Truffa a un’anziana, eseguita misura cautelare per un 23enne catanese
I Carabinieri della Compagnia di Barcellona Pozzo di Gotto, con il supporto dei militari della Tenenza di Mascalucia, hanno eseguito nei giorni scorsi un’ordinanza di custodia cautelare in carcere nei confronti di un 23enne catanese, già noto alle forze dell’ordine, indagato per truffa aggravata con il metodo del cosiddetto “sedicente Carabiniere”.
Il provvedimento è stato disposto dal GIP del Tribunale di Barcellona Pozzo di Gotto su richiesta della Procura della Repubblica locale, al termine di un’attività investigativa avviata dai Carabinieri della Stazione di Terme Vigliatore dopo la denuncia presentata da un’anziana residente a Rodì Milici.
L’inchiesta, coordinata dalla Procura diretta dal dott.
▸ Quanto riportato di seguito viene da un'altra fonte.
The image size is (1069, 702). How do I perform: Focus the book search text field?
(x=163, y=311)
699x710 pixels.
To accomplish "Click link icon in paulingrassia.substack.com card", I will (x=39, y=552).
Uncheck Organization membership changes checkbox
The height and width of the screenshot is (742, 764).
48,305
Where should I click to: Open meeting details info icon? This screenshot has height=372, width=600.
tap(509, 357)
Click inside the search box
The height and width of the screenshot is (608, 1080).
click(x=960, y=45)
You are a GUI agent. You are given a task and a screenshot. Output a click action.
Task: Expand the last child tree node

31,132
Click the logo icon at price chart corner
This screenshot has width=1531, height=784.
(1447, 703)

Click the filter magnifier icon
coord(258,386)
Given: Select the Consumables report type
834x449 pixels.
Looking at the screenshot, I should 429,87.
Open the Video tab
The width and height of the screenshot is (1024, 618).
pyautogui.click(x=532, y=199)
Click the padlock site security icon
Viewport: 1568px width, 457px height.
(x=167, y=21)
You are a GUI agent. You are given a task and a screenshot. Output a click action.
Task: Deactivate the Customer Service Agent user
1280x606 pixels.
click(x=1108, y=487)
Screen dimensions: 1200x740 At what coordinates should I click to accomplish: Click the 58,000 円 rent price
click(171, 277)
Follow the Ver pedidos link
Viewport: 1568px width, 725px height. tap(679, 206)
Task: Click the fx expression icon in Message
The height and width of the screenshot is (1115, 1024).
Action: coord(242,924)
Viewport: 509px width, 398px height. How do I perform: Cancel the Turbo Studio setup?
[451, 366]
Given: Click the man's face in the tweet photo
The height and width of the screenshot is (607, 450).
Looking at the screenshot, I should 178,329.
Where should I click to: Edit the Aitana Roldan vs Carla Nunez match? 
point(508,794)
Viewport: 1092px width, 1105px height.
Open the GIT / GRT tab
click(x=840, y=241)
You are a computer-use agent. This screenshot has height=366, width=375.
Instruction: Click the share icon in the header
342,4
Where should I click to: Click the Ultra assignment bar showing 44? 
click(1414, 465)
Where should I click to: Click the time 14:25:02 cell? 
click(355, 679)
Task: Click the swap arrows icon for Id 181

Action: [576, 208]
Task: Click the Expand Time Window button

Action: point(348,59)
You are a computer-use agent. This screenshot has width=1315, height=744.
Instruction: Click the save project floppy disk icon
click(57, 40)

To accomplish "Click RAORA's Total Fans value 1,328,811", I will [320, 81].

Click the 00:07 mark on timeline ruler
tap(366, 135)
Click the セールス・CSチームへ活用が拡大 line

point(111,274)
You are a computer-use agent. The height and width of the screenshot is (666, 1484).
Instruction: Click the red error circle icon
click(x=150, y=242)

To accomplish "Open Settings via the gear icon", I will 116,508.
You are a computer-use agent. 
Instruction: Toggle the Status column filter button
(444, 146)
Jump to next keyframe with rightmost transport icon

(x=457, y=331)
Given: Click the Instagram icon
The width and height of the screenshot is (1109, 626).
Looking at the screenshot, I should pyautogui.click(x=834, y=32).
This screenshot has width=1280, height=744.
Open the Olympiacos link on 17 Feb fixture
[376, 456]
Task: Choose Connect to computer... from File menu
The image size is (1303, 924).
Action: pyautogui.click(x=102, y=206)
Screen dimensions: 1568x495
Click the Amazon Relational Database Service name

Giuseppe Verzera e seguita dal sostituto procuratore dott.ssa Emanuela Scali, ha consentito di ricostruire l’accaduto anche attraverso l’esame delle immagini dei sistemi di videosorveglianza presenti nell’area interessata. Secondo quanto emerso, il 16 aprile scorso la vittima sarebbe stata contattata telefonicamente da un uomo che si era qualificato come maresciallo dei Carabinieri. Nel corso della conversazione le sarebbe stato riferito che l’autovettura del marito risultava coinvolta in una presunta rapina ai danni di una gioielleria e che sarebbero stati necessari controlli sui beni custoditi in casa.
Per rendere credibile il racconto, l’interlocutore avrebbe fornito dati personali del coniuge e invitato la donna a raccogliere i gioielli per una verifica. Poco dopo, il 23enne si sarebbe presentato presso l’abitazione riuscendo a ottenere la consegna di preziosi per un valore superiore a 5 mila euro. Valutata la gravità dei fatti contestati e il rischio di fuga, l’autorità giudiziaria ha disposto la misura cautelare. L’indagato è stato condotto nella Casa circondariale di Catania Piazza Lanza. Le forze dell’ordine ricordano che non vengono mai richiesti denaro o beni preziosi ai cittadini per presunte cauzioni o verifiche e invitano a contattare immediatamente il numero di emergenza 112 in presenza di richieste sospette.